The bill sets up an order for who is responsible for such decisions, ranking spouses and domestic partners first in a hierarchy of surrogates (unless there is a court-appointed guardian), followed by children, parents, siblings and close friends.

The law also allows the surrogates to consider not just the patient’s wishes, but also — if those wishes cannot be known — the patient’s best interests.

For years, legislators wrangled over the bill: Some insisted that it include language protecting the fetus of an incapacitated pregnant woman; others argued over whether to include domestic partners as decision-makers; and some debated when food or water could be withheld in making health care decisions, including end-of-life decisions.

Until now, advocates of the bill said, New York State had one of the harshest standards for determining whether to withdraw or withhold life-sustaining treatment of an incapacitated patient.

Case law based on two court decisions from the 1980s held that there had to be “clear and convincing evidence” of what the patient would have wanted. Some hospitals and doctors accepted the word of relatives who said things like, “I talked to my mother, and she said she never wanted to be on a ventilator.” Others, however, refused to withhold treatment without written documents like a health care proxy, a do-not-resuscitate order or a living will.

Yet, advocates of the bill said, most New Yorkers have not filled out such written instructions for their care at the end of life, and even if they have, the forms sometimes lack the nuance needed to make the right decision.

The old case-law standard, said Robert Swidler, general counsel for Northeast Health, a health care system in the Albany region, “put hospitals and nursing homes in a very difficult position.”
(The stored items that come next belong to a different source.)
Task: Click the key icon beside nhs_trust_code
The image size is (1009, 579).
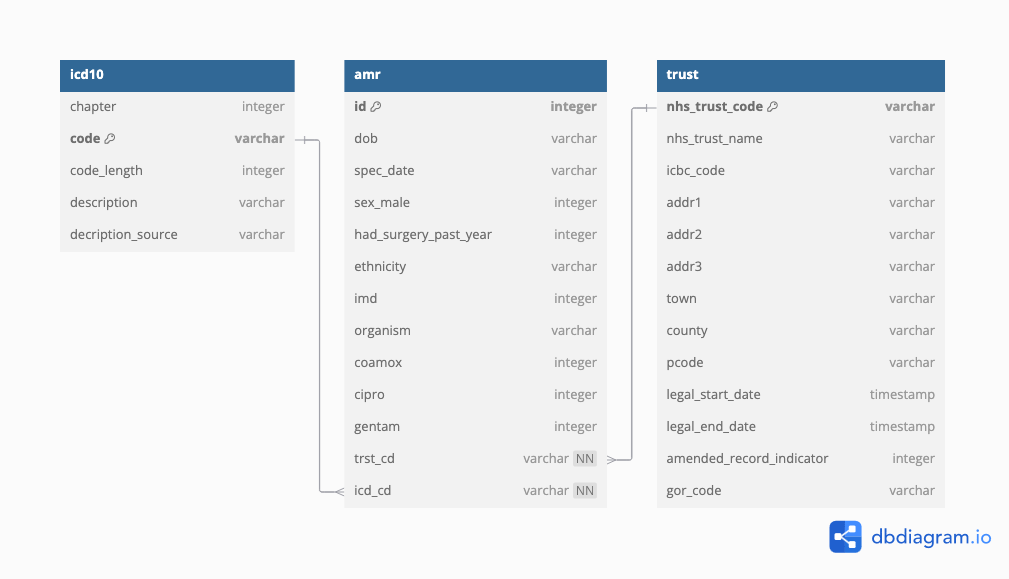Action: 772,106
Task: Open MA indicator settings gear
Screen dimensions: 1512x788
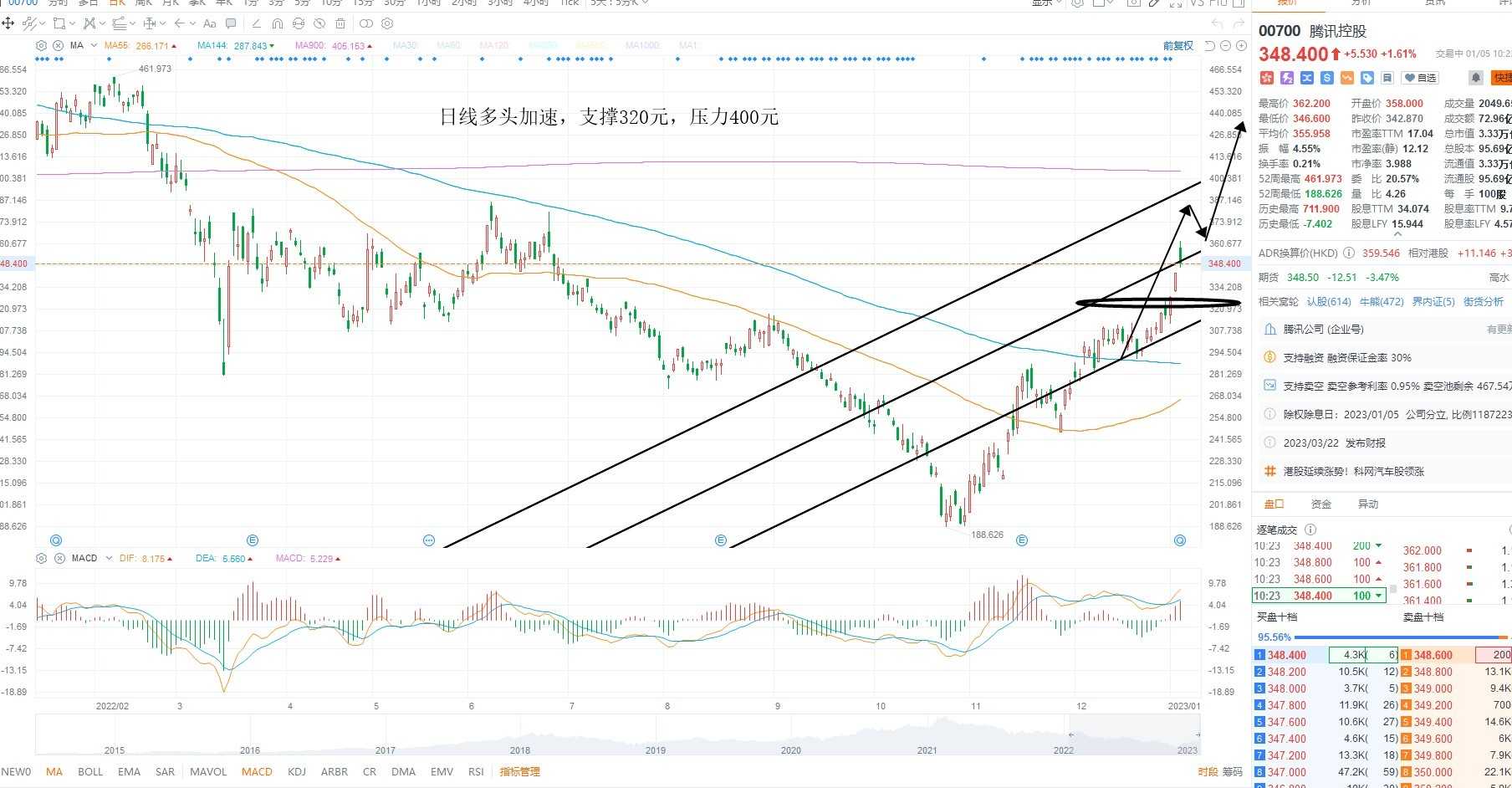Action: [42, 45]
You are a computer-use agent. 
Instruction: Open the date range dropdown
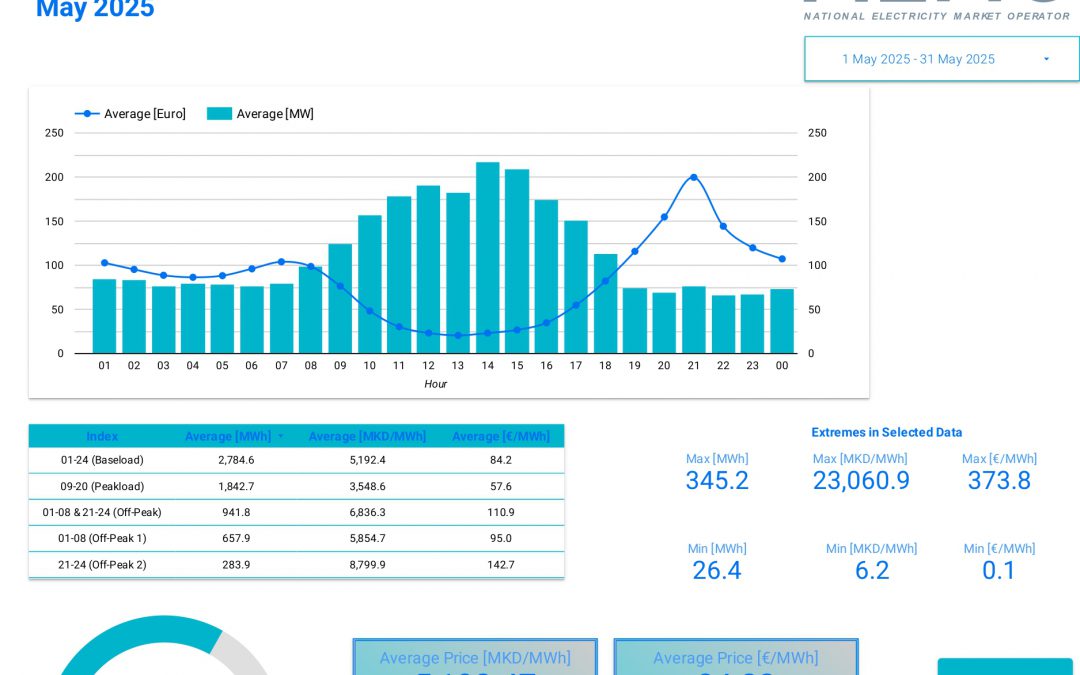click(x=941, y=59)
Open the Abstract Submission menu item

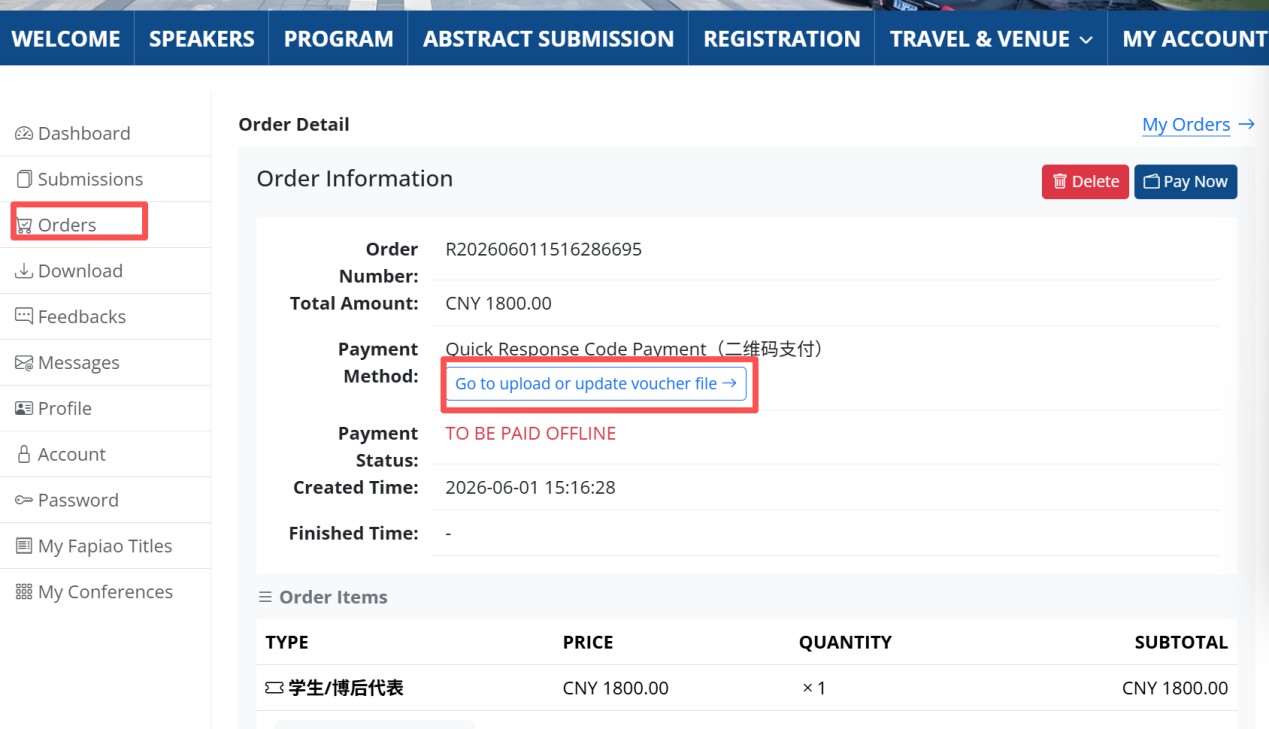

He said the new law would bring ethically, emotionally and medically fraught decisions “into sunlight.”

Senator Thomas K. Duane, a sponsor of the bill, said that recognizing domestic partners was an important step toward “full equality for all families.”

The law covers treatments like ventilators, feeding and watering tubes, surgery, dialysis and antibiotics for patients who might be unconscious, brain damaged, suffering from dementia or dying and unable to make their wishes known.

An orderly procedure for making health care decisions was first proposed in 1992 in a report by a state Task Force on Life and the Law. The next year, Assemblyman Richard N. Gottfried of Manhattan introduced a bill laying out how decisions would be made.